Thirteen years ago, my neurodivergent child’s experience with public special education led us to leave it altogether and home-school from grades 6-12.
I created a customized education program for my son, incorporating his ideas and interests. I connected with educators who operated enrichment centers offering homeschool classes in the morning and after-school programs later in the day, as well as community college staff, local museum educators, retired teachers, homeschool groups, and university professors who offered additional opportunities for alternative learning.
We spent Monday mornings at an enrichment center where an MIT professor taught home-schoolers biology and anatomy. Thursday afternoons, we headed to a community gym, where my son studied Latin with a professor of Greek and Roman mythology, played chess, and then joined a group exercise class — all for a small fee. We learned about birds of prey at our local Audubon Society, and we discussed farming history during a visit to a cranberry bog.
It wouldn’t have been possible if I didn’t have a spouse with a full-time job and health care benefits — putting this option out of reach for many, if not most, families. But the types of partnerships I developed could help fill the gap that exists between what schools can reasonably offer and the expansive services children — especially those with disabilities — need to thrive, without asking parents to become full-time, unpaid instructors and curriculum designers.
Developing these partnerships is more pressing than ever.
This past summer, a Pew Research Center report revealed that the number of students in the American special education system has doubled over the past four decades, from about 3.6 million during the 1976-77 school year to approximately 7.3 million during the 2021-22 school year. Schools are struggling to find enough special educators to serve this increasing population, especially amid the rise in mental health challenges among students, including those with disabilities.
We know that a subset of neurodivergent students do better in more flexible educational settings. COVID closures showed us as much. Because while the pandemic was devastating for students with disabilities who needed in-person, tactile assistance, some children, including many on the autism spectrum, thrived outside of traditional school spaces. For these students, virtual learning provided a welcome reprieve from challenging social environments, resulting in improved academic performance and lower stress.

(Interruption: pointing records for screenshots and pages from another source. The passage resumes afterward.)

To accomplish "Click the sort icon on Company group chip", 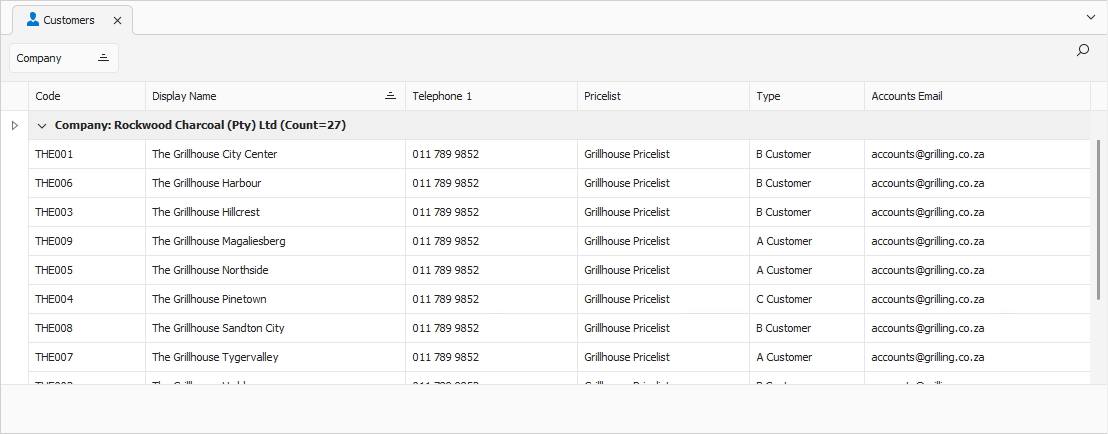I will [x=103, y=58].
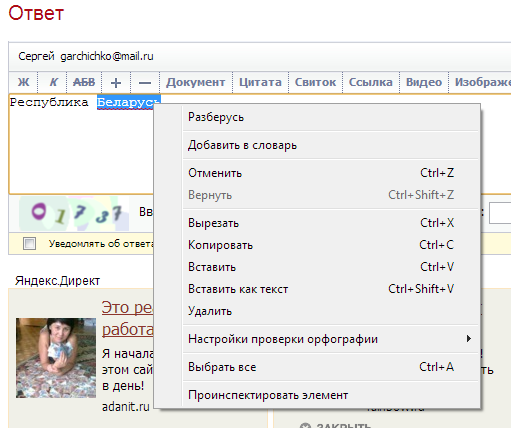
Task: Insert a link using the Ссылка button
Action: 371,82
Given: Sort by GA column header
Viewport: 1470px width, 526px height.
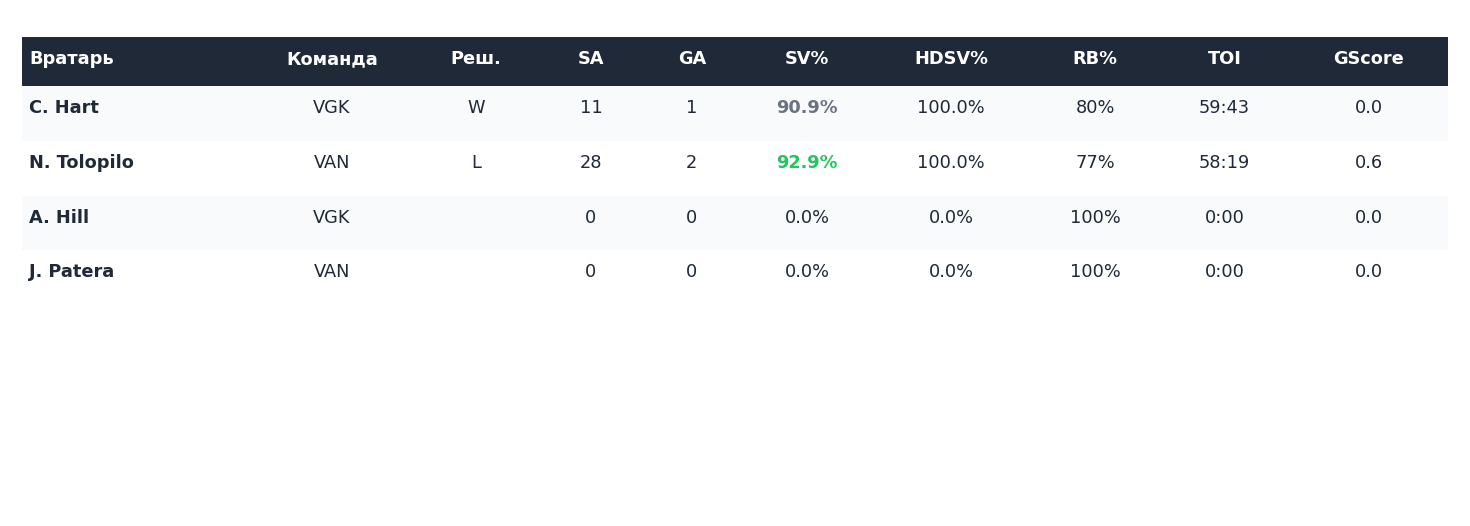Looking at the screenshot, I should [692, 60].
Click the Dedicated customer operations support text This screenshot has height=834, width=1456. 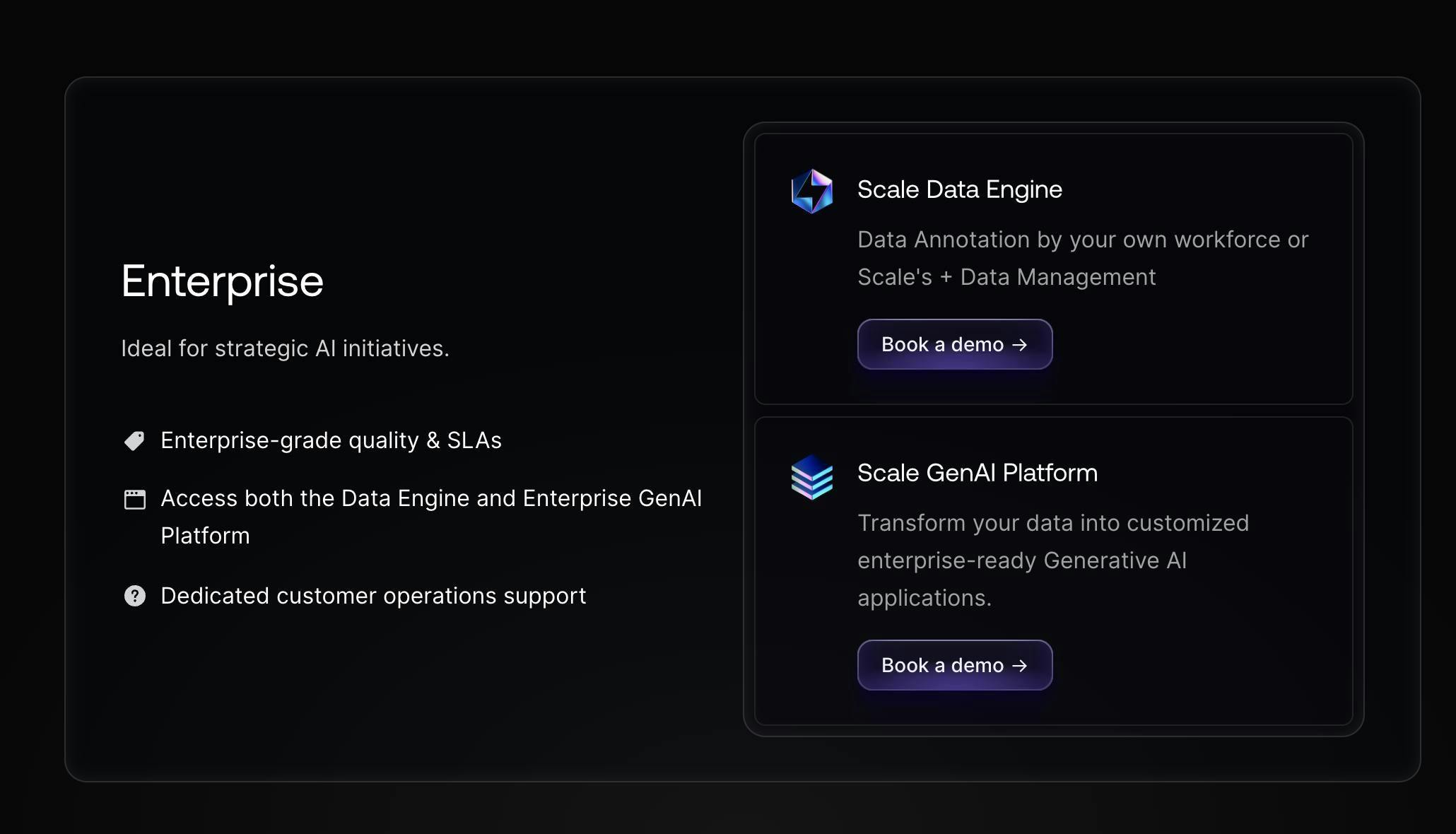(x=373, y=596)
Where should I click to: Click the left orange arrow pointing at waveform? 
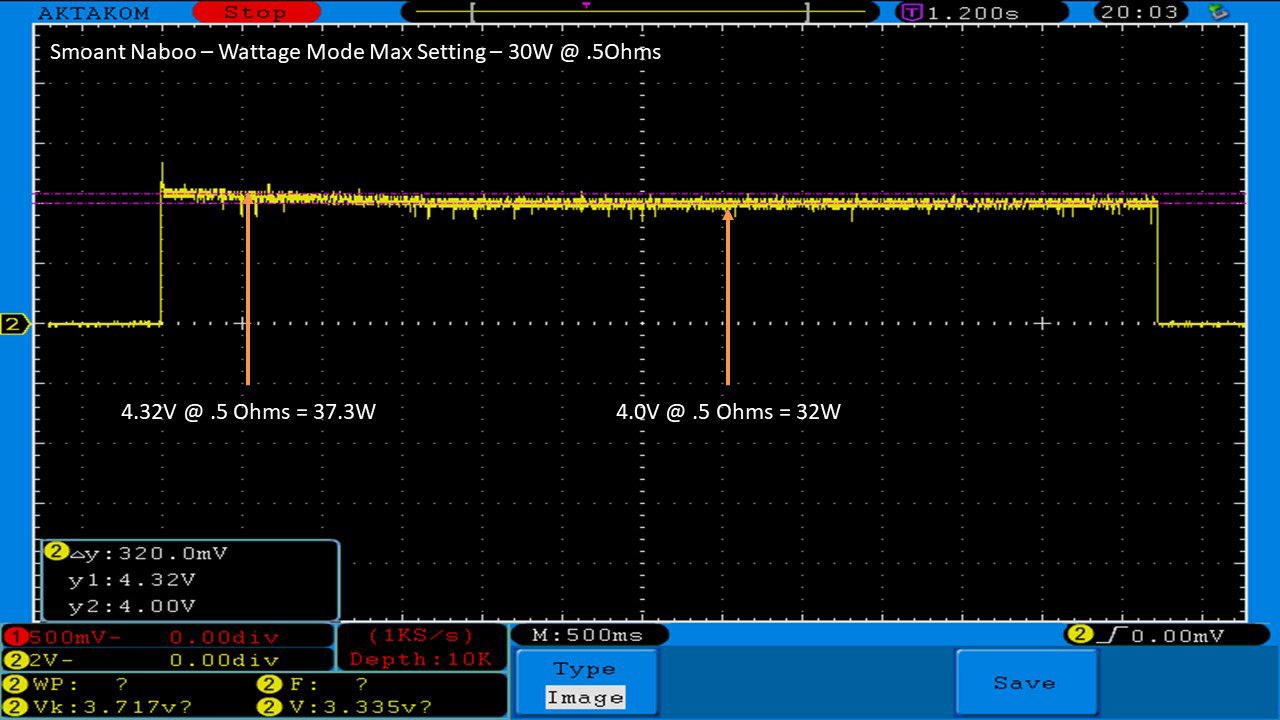pyautogui.click(x=247, y=288)
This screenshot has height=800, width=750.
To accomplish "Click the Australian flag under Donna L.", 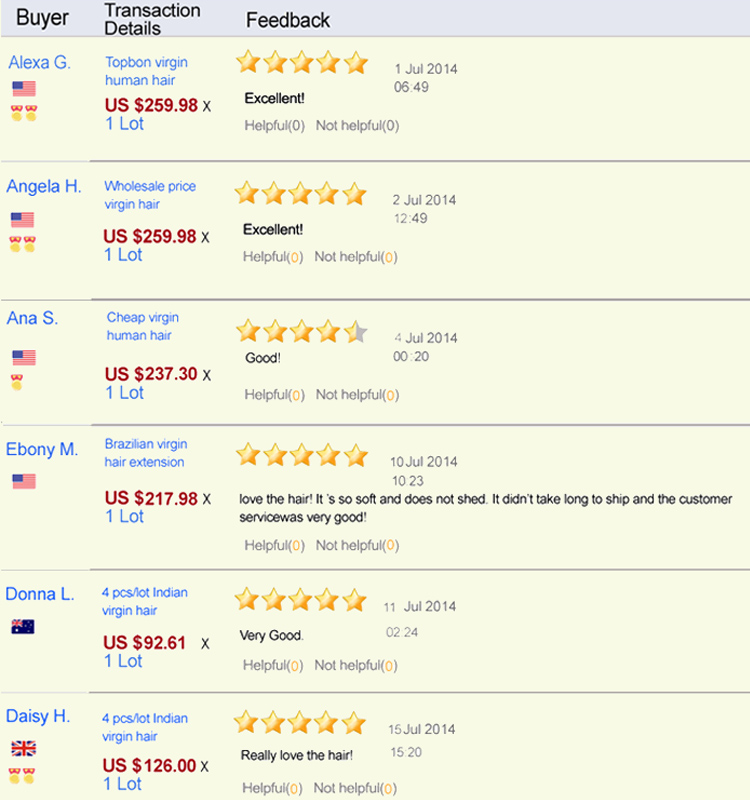I will point(23,627).
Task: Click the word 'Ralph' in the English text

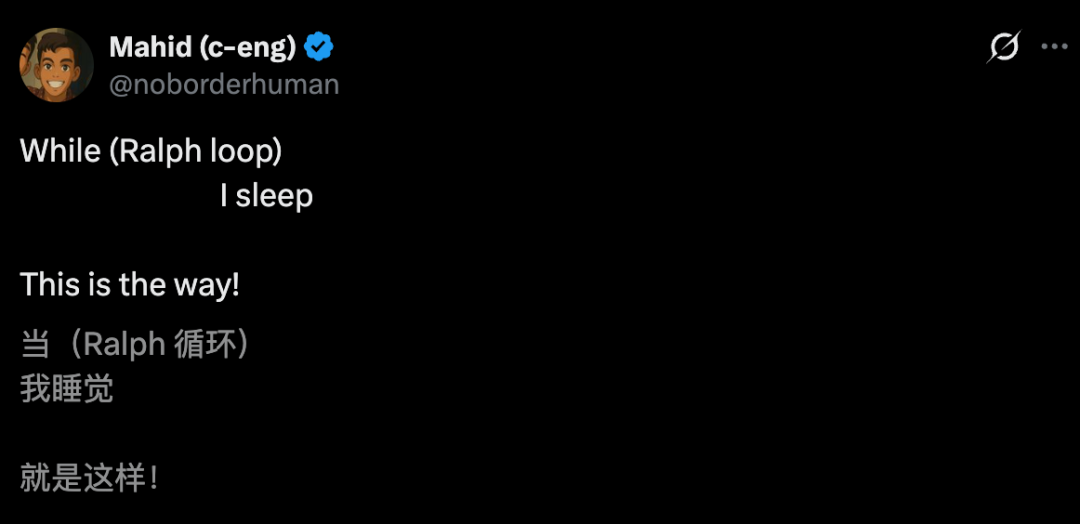Action: (160, 151)
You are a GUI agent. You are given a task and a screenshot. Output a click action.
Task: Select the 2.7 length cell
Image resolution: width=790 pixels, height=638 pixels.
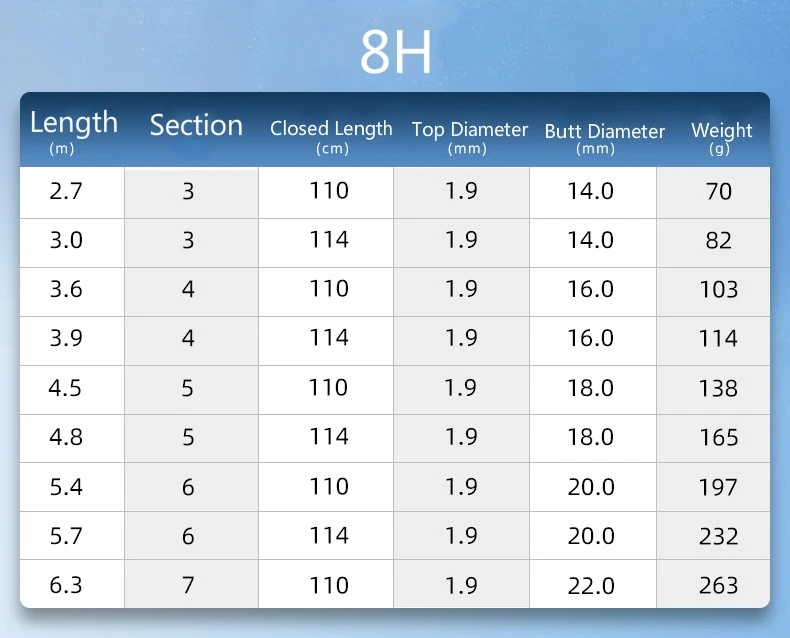click(66, 191)
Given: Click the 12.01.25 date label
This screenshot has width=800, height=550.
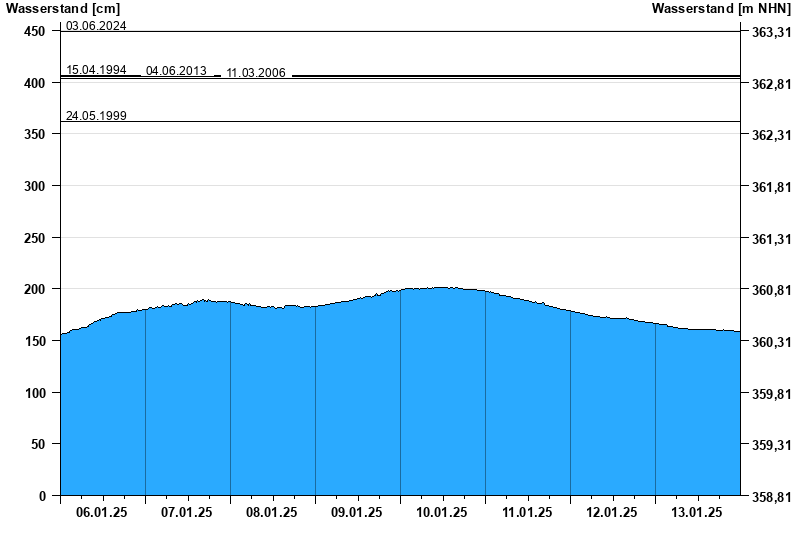Looking at the screenshot, I should coord(612,512).
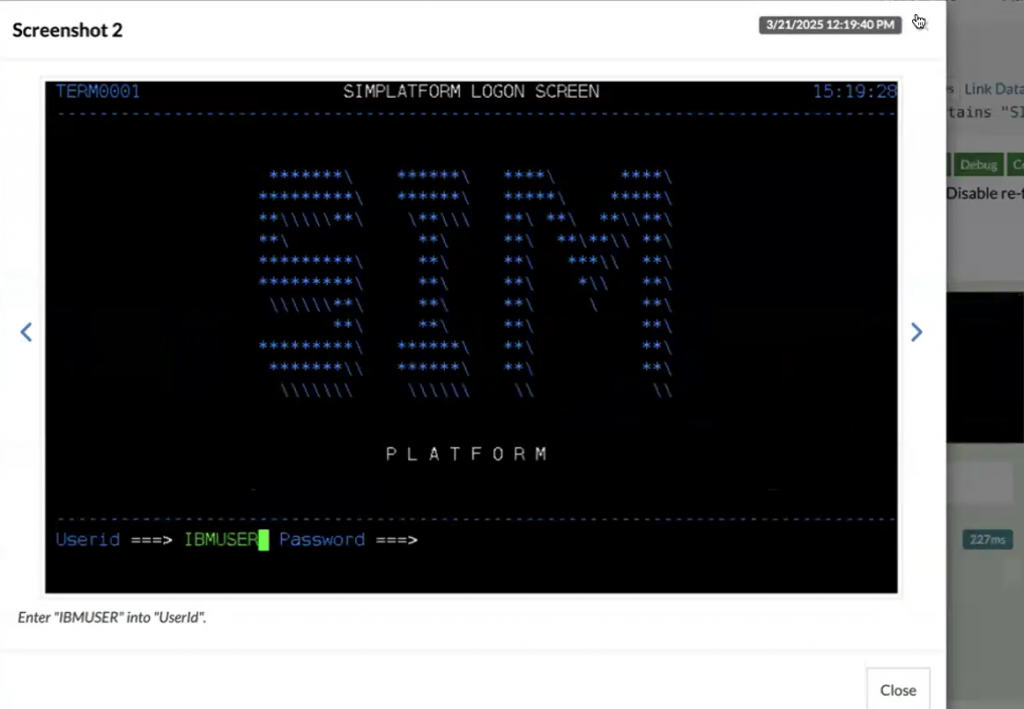Image resolution: width=1024 pixels, height=709 pixels.
Task: Click the Userid label in the terminal
Action: click(x=88, y=540)
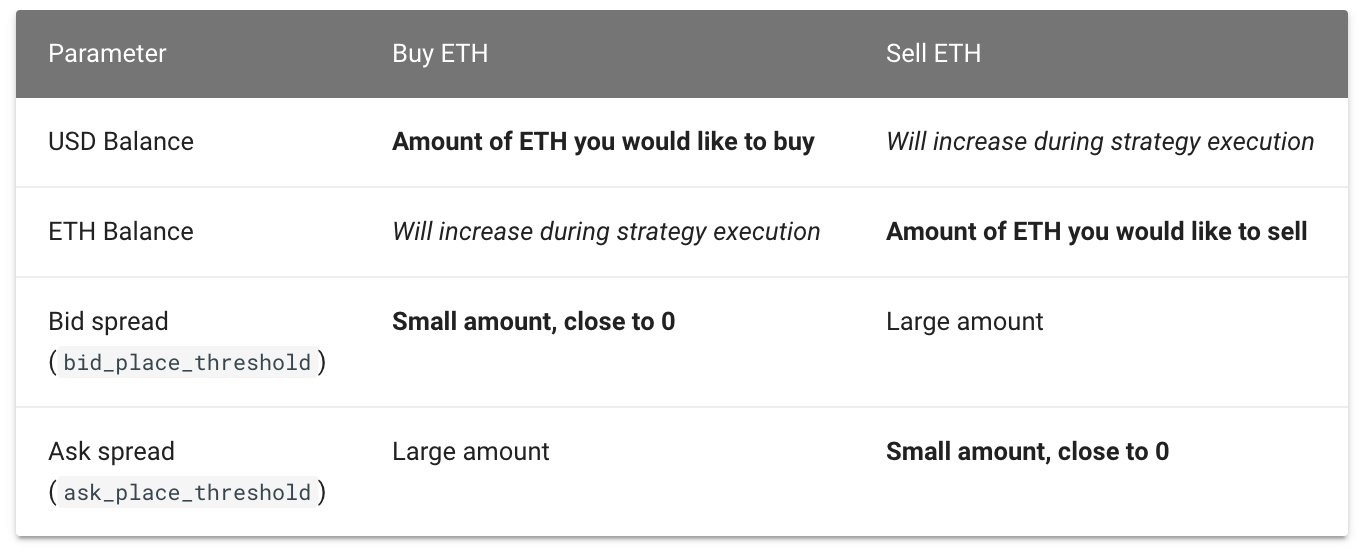The width and height of the screenshot is (1360, 554).
Task: Click the Bid spread parameter label
Action: click(x=108, y=322)
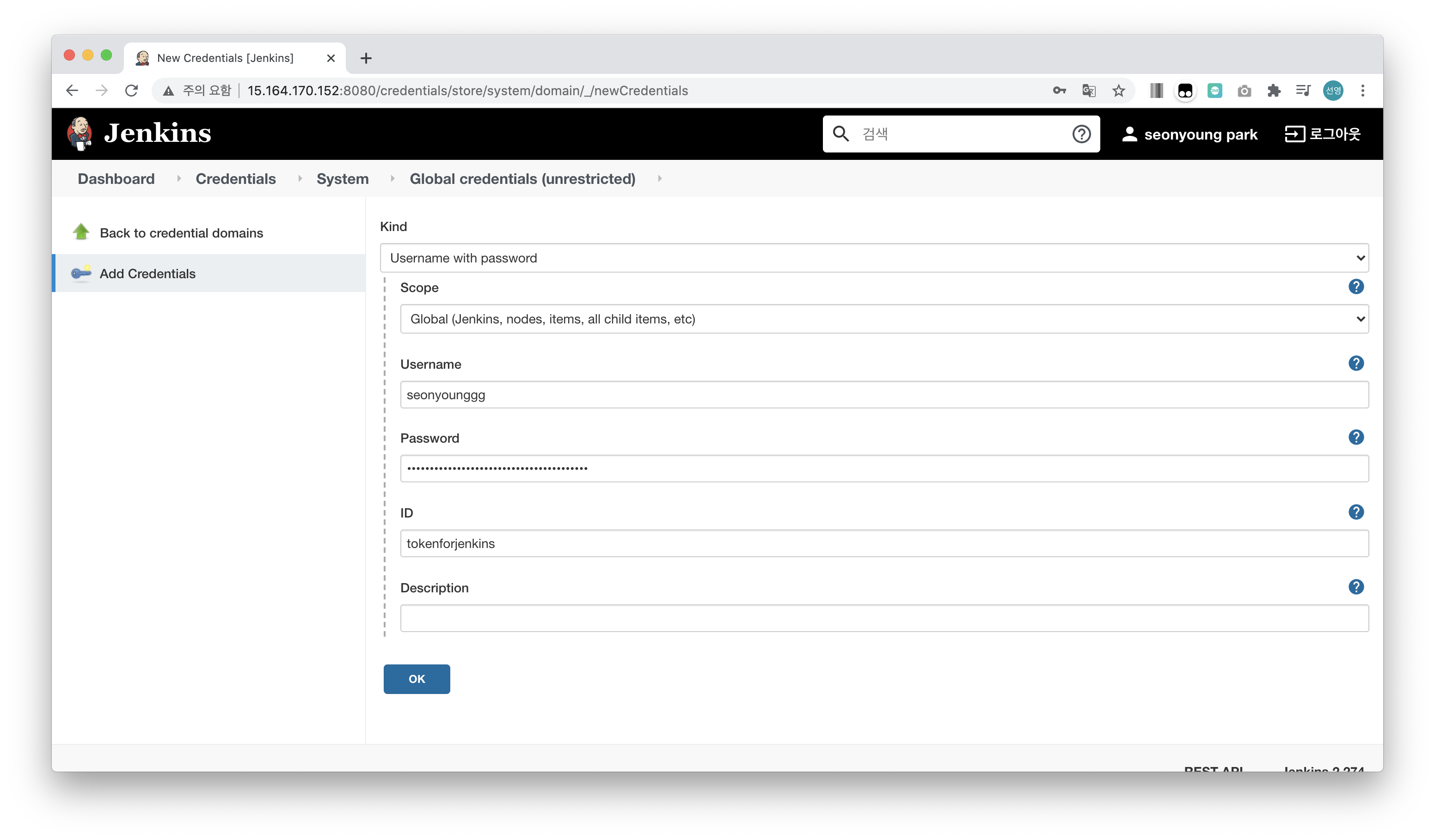Click the search box help icon
Screen dimensions: 1435x840
(1081, 134)
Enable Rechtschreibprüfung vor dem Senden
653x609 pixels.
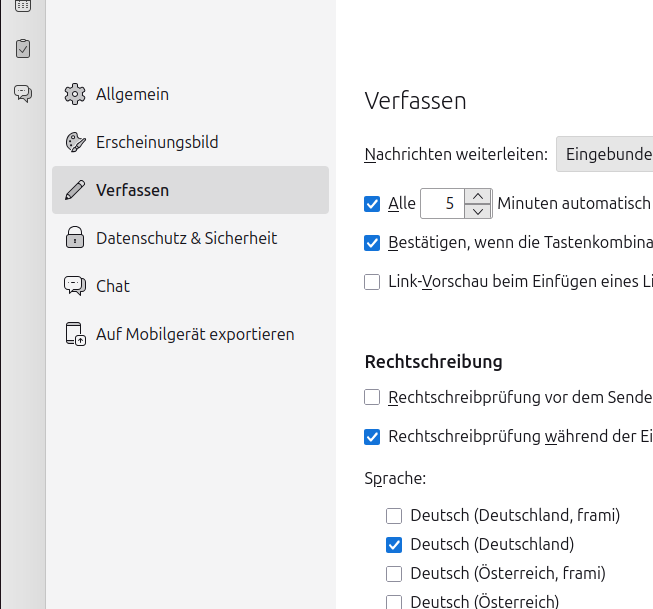[372, 397]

Serving these students post-pandemic means engaging community organizations to create a flexible education ecosystem, powered by traditional instruction in school and subject matter experts outside of it.
The Brookings Institution described a similar arrangement that they call ”Powered-up Schools” in a 2020 report outlining ways that public education could emerge from the pandemic stronger than before. They draw inspiration from the community schools movement, which advocates for public schools that provide wrap-around services to meet the needs of students, families, and neighborhoods.
Meanwhile in the U.K., students in some districts are engaged in what’s called “flexi-schooling.” This system allows a child to be a fully funded public school student while spending part of the week homeschooled and/or attending off-site educational programs.
School systems stateside could offer something similar. We know it’s possible. COVID-19, after all, forced us to get creative in our delivery of educational services. We must carry that forward with strategies that honor students’ individual learning styles, integrate community resources, and optimize teachers’ instructional strengths.
It’s too late for my son’s generation, but we can meet the needs of students with disabilities, including those who are more successful in a hybrid design, by breaking away from models that haven’t served many students well and haven’t changed in decades. We should replace them with more nimble solutions that don’t take years to actualize. In schools, like in workplaces, we learned to pivot quickly when COVID gave us no choice; it’s time to embrace those lessons and build upon them.
Amy Mackin is a Boston-based writer and inclusion advocate who serves as Manager of Communications and Outreach for the Population Studies and Training Center at Brown University. Her work has appeared in The Atlantic, The Washington Post, Assay: A Journal of Nonfiction Studies, The Writer’s Chronicle, Witness, and The Shriver Report, among other places. She has taught in the Osher Lifelong Learning Institute at UMass Boston and mentors community college students in writing.